Time (in seconds)=5.9049×10^17 seconds

### 4. **Converting to Years**:

Time (in years)=1.8725×10^10 years

**Conclusion**:

Even with an extremely advanced system capable of trying 1 quintillion passwords per second, it would still take approximately **18.7 billion years** to brute force an 18-character password using a full 95-character set.

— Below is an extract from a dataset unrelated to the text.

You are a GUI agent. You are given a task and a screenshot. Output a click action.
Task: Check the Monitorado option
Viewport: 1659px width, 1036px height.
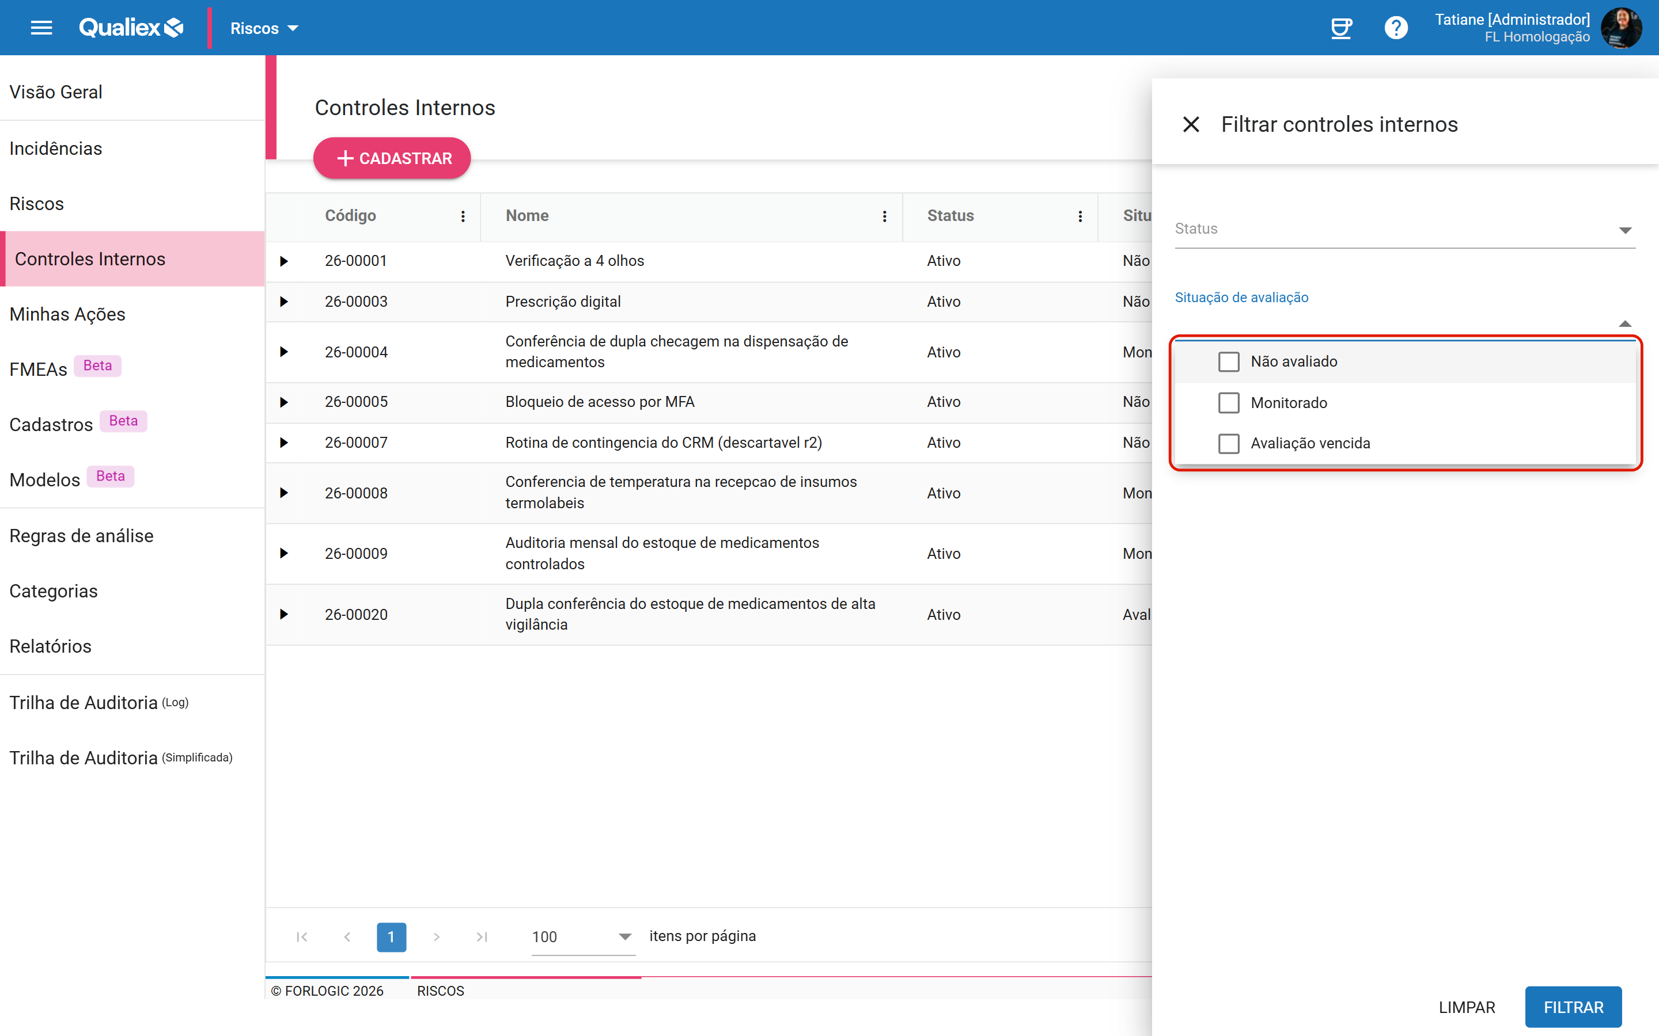click(1228, 402)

**Quantum Computing Impact**:

If quantum computing were to be fully realized, it could potentially reduce this time dramatically, but even then, an 18-character password would still be extremely difficult to crack. Quantum computing, using Grover’s algorithm, might reduce the time complexity from O(N) to O(√N). However, even with this reduction, the time would be on the order of millions to billions of years for a password of this length.

**Practical Implications**:

**Password Length**: Increasing the password length dramatically increases security.**Complexity**: Including a variety of character types (uppercase, lowercase, numbers, symbols) further enhances security.**Multi-Factor Authentication**: For highly sensitive data, passwords alone may not be sufficient. Multi-factor authentication (MFA) adds a critical layer of security.

This scenario emphasizes the importance of using long, complex passwords combined with other security measures.

### Conclusion:

If you want your data to be safe, use a long password, that is comprised of upper and lowercase letters, numbers and special characters!